Similar to the case under LC, the common mortality index

K_{t}

can be modelled as a random walk with drift process. On the other hand, the group-specific time component

k_{t, i}

is fitted by a stationary autoregressive process to ensure coherent forecasts in the long term. Specifically,

\begin{matrix} K_{t} & = K_{t - 1} + d + e_{t} \\ k_{t, i} & = α_{0, i} + α_{1, i} k_{t - 1, i} + e_{t, i} \end{matrix},

(7)

where

α_{0, i}

and

α_{1, i}

are the autoregressive parameters and

e_{t, i}

is the Gaussian error term with null mean. The stationarity guarantees that deviations of each population from the common trend will not continue in the long run. Given the data observed in the last year T, the h-step-ahead forecast of the log central death rate is given as follows:

ln {\hat{m}}_{x, T + h, i} = a_{x, i} + B_{x} {\hat{K}}_{T + h} + b_{x, i} {\hat{k}}_{T + h, i} .

• [GIVEN INFORMATION]
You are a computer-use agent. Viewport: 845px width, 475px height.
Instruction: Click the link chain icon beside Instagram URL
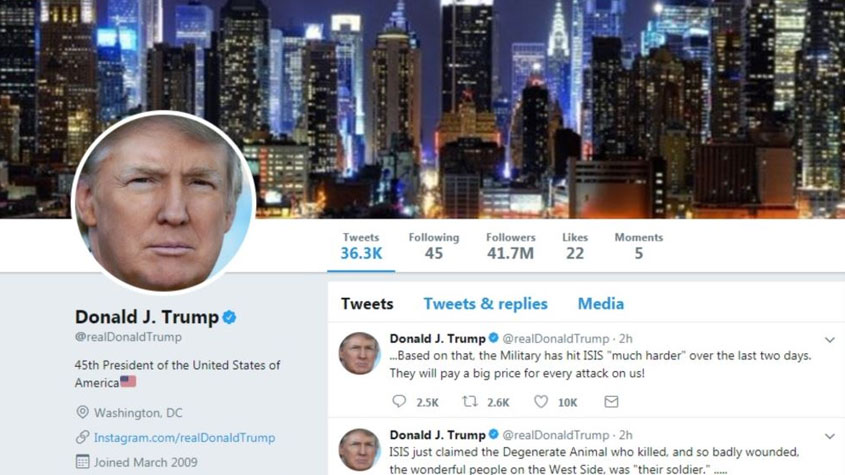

• [WORK INSTRUCTIONS]
**1.** In the passage on the mortality forecasting model, what kind of process is used to fit the group-specific time component?
**2.** Pick up the passage on mortality forecasting right after its final equation and keep writing.
The material has no role in any of this.

• [SOLVED PROBLEMS]
**1.** A stationary autoregressive process.

**2.**
(8)

2.4. The Coherent Functional Data Model (CFDM)

Hyndman et al. (2012) propose a mortality model with coherent forecasting, which is developed from the single-population functional data model (Hyndman and Shahid Ullah 2007). Instead of working on mortality rates directly, the coherent functional data model (CFDM) predicts the product and ratio functions of mortality rates for different groups. Considering the case with I populations, the product and ratio functions are given as

\begin{matrix} p_{x, t} & = {(\prod_{i = 1}^{I} m_{x, t, i})}^{1 / I} \\ r_{x, t, i} & = m_{x, t, i} / p_{x, t} \end{matrix},

(9)

where

m_{x, t, i}

is the central death rate of population i (

i = 1, 2, \dots, I

). Therefore, the CFDM is also referred to as the product-ratio model, which can be expressed as:

\begin{matrix} ln p_{x, t} & = μ_{x, p} + \sum_{j = 1}^{J} ϕ_{t, j} β_{x, j} + ε_{x, t} \\ ln r_{x, t, i} & = μ_{x, r, i} + \sum_{g = 1}^{G} ψ_{t, g, i} γ_{x, g, i} + ε_{x, t, i} \end{matrix},

(10)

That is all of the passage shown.